Reproduce the material that follows, keeping every line exactly as it is.

• • • •

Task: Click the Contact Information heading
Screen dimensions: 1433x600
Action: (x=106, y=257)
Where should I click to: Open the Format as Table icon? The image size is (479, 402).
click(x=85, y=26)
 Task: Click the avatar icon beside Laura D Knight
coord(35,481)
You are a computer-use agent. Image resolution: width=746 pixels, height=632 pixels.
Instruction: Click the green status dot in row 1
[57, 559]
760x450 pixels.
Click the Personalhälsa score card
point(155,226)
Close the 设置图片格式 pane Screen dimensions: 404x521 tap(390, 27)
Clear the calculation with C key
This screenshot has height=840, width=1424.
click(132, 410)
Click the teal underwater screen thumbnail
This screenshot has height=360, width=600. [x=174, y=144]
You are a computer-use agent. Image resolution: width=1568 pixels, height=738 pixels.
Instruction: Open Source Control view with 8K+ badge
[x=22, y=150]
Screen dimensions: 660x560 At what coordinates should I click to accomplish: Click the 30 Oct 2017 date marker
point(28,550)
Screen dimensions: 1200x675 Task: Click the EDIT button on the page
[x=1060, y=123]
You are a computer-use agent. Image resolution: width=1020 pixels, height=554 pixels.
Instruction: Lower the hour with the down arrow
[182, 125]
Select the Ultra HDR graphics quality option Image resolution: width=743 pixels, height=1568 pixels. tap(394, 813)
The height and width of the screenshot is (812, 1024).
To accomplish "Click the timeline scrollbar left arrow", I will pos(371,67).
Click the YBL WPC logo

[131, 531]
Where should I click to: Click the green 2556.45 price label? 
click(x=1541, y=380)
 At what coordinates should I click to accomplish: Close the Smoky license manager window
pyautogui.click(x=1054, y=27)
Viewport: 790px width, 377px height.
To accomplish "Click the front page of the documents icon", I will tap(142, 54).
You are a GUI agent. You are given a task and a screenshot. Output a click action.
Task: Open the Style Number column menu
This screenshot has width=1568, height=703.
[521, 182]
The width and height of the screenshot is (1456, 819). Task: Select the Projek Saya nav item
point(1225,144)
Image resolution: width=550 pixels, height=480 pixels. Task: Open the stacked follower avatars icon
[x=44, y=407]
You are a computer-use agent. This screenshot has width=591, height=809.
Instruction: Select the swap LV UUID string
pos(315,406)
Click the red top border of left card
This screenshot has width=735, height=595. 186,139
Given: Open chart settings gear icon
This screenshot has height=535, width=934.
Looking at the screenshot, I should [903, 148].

• • • •

_Expected answer:_
Task: Click the Contact Information heading
Screen dimensions: 1433x600
Action: (x=106, y=257)
Where should I click to: Open the Format as Table icon? The image size is (479, 402).
click(x=85, y=26)
 Task: Click the avatar icon beside Laura D Knight
coord(35,481)
You are a computer-use agent. Image resolution: width=746 pixels, height=632 pixels.
Instruction: Click the green status dot in row 1
[57, 559]
760x450 pixels.
Click the Personalhälsa score card
point(155,226)
Close the 设置图片格式 pane Screen dimensions: 404x521 tap(390, 27)
Clear the calculation with C key
This screenshot has height=840, width=1424.
click(132, 410)
Click the teal underwater screen thumbnail
This screenshot has height=360, width=600. [x=174, y=144]
You are a computer-use agent. Image resolution: width=1568 pixels, height=738 pixels.
Instruction: Open Source Control view with 8K+ badge
[x=22, y=150]
Screen dimensions: 660x560 At what coordinates should I click to accomplish: Click the 30 Oct 2017 date marker
point(28,550)
Screen dimensions: 1200x675 Task: Click the EDIT button on the page
[x=1060, y=123]
You are a computer-use agent. Image resolution: width=1020 pixels, height=554 pixels.
Instruction: Lower the hour with the down arrow
[182, 125]
Select the Ultra HDR graphics quality option Image resolution: width=743 pixels, height=1568 pixels. tap(394, 813)
The height and width of the screenshot is (812, 1024).
To accomplish "Click the timeline scrollbar left arrow", I will pos(371,67).
Click the YBL WPC logo

[131, 531]
Where should I click to: Click the green 2556.45 price label? 
click(x=1541, y=380)
 At what coordinates should I click to accomplish: Close the Smoky license manager window
pyautogui.click(x=1054, y=27)
Viewport: 790px width, 377px height.
To accomplish "Click the front page of the documents icon", I will tap(142, 54).
You are a GUI agent. You are given a task and a screenshot. Output a click action.
Task: Open the Style Number column menu
This screenshot has width=1568, height=703.
[521, 182]
The width and height of the screenshot is (1456, 819). Task: Select the Projek Saya nav item
point(1225,144)
Image resolution: width=550 pixels, height=480 pixels. Task: Open the stacked follower avatars icon
[x=44, y=407]
You are a computer-use agent. This screenshot has width=591, height=809.
Instruction: Select the swap LV UUID string
pos(315,406)
Click the red top border of left card
This screenshot has width=735, height=595. 186,139
Given: Open chart settings gear icon
This screenshot has height=535, width=934.
Looking at the screenshot, I should [903, 148].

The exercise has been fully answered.